Collaboration and partnerships key to remote programming success
Is a 3 year program to address the needs and issues facing women; who are using drugs or alcohol while pregnant or 6 months post partum, who have a child impacted with FASD and the woman is using drugs or alcohol, or women at risk of having a child with FASD.
Prevention Conversation Project
A program that ensures that professionals, businesses and individuals within agencies and the community have the knowledge to share the importance of “Its safest not to drink alcohol during pregnancy” through 1/1 conversations with individuals. This is an Alberta pilot project aimed at preventing further births of FASD by educating the public on the dangers of alcohol use during pregnancy, and the social issues around such use and how to support individuals in having an alcohol free pregnancy.
Youth Coach Program
To provide youth impacted with FASD an opportunity to take part in community programming with support, or develop structured supervised community activities that expands and enriches social skills and volunteerism in the community. The youth program also develops within the youth mentors supporting the youth, knowledge and skills to support those impacted with FASD while strengthen the importance of the prevention message around FASD for the mentors to share with their peers.
Family Coach Program
To provide crisis support, advocacy, education and support group opportunities to caregivers of children, adult children or spouses impacted with FASD.
Life Coach Program
To provide supports for youth and adults 18+ to access community supports in education, employment, health, housing, financial, children services and other agency supports as needed and to help the individuals navigate these system and support system changes which address the unique needs of individuals impacted with FASD.
Mackenzie FASD Adult Diagnostic Clinic
To provide assessment and diagnosis for 8 adults per year and follow up assessments for those who transitioned into adulthood without updated assessments. The clinic support worker supports the adults pre and post clinic prior to being transitioned into the other FASD programs.

» TASK TO COMPLETE:
Reproduce everything in the FASD program descriptions from "Family Coach Program" down to "spouses impacted with FASD." word for word.

» DATA PROVIDED:
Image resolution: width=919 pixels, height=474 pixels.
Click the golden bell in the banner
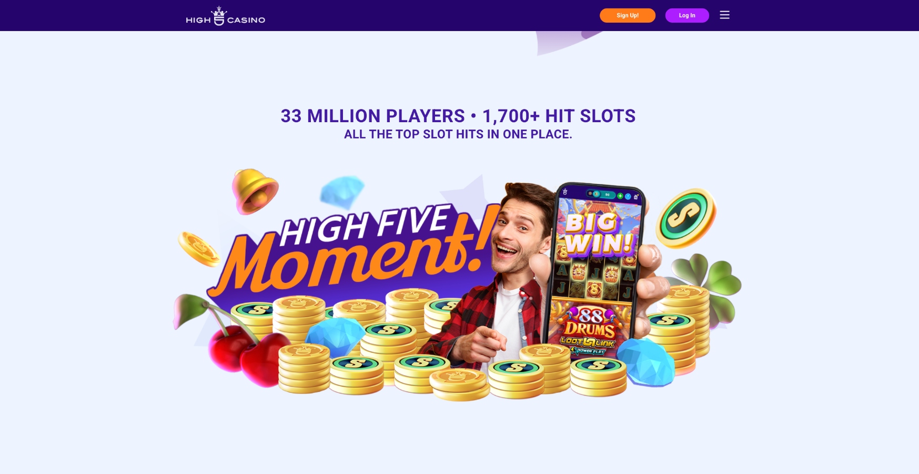(x=255, y=191)
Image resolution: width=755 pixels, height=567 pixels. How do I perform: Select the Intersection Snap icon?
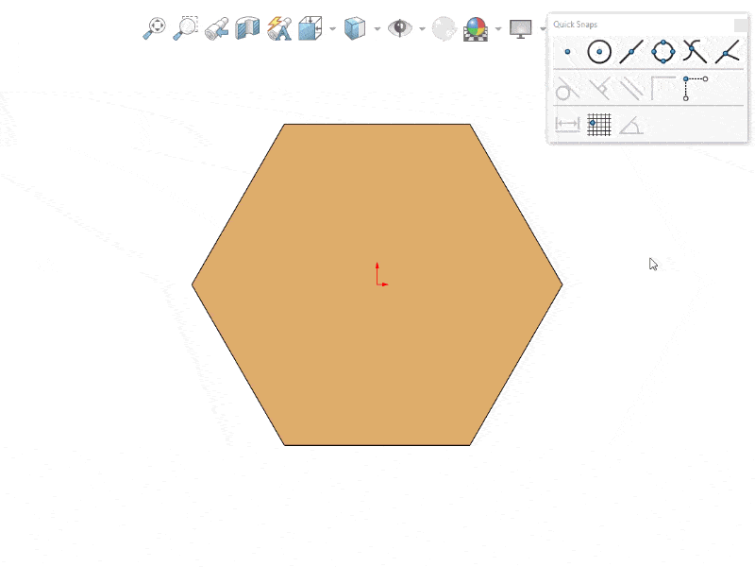coord(695,52)
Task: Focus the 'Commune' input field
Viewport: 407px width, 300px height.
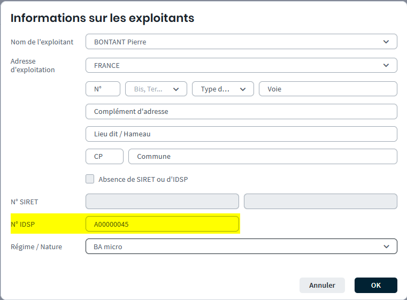Action: point(263,157)
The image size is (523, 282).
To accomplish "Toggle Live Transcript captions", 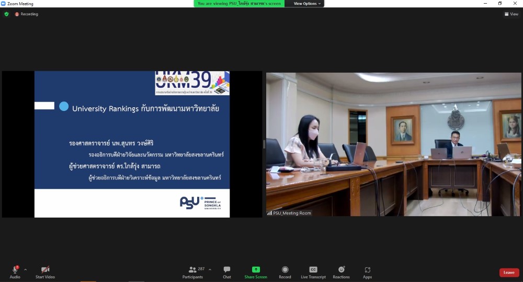I will click(313, 272).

» SOLUTION TO THIS EXERCISE:
Family Coach Program
To provide crisis support, advocacy, education and support group opportunities to caregivers of children, adult children or spouses impacted with FASD.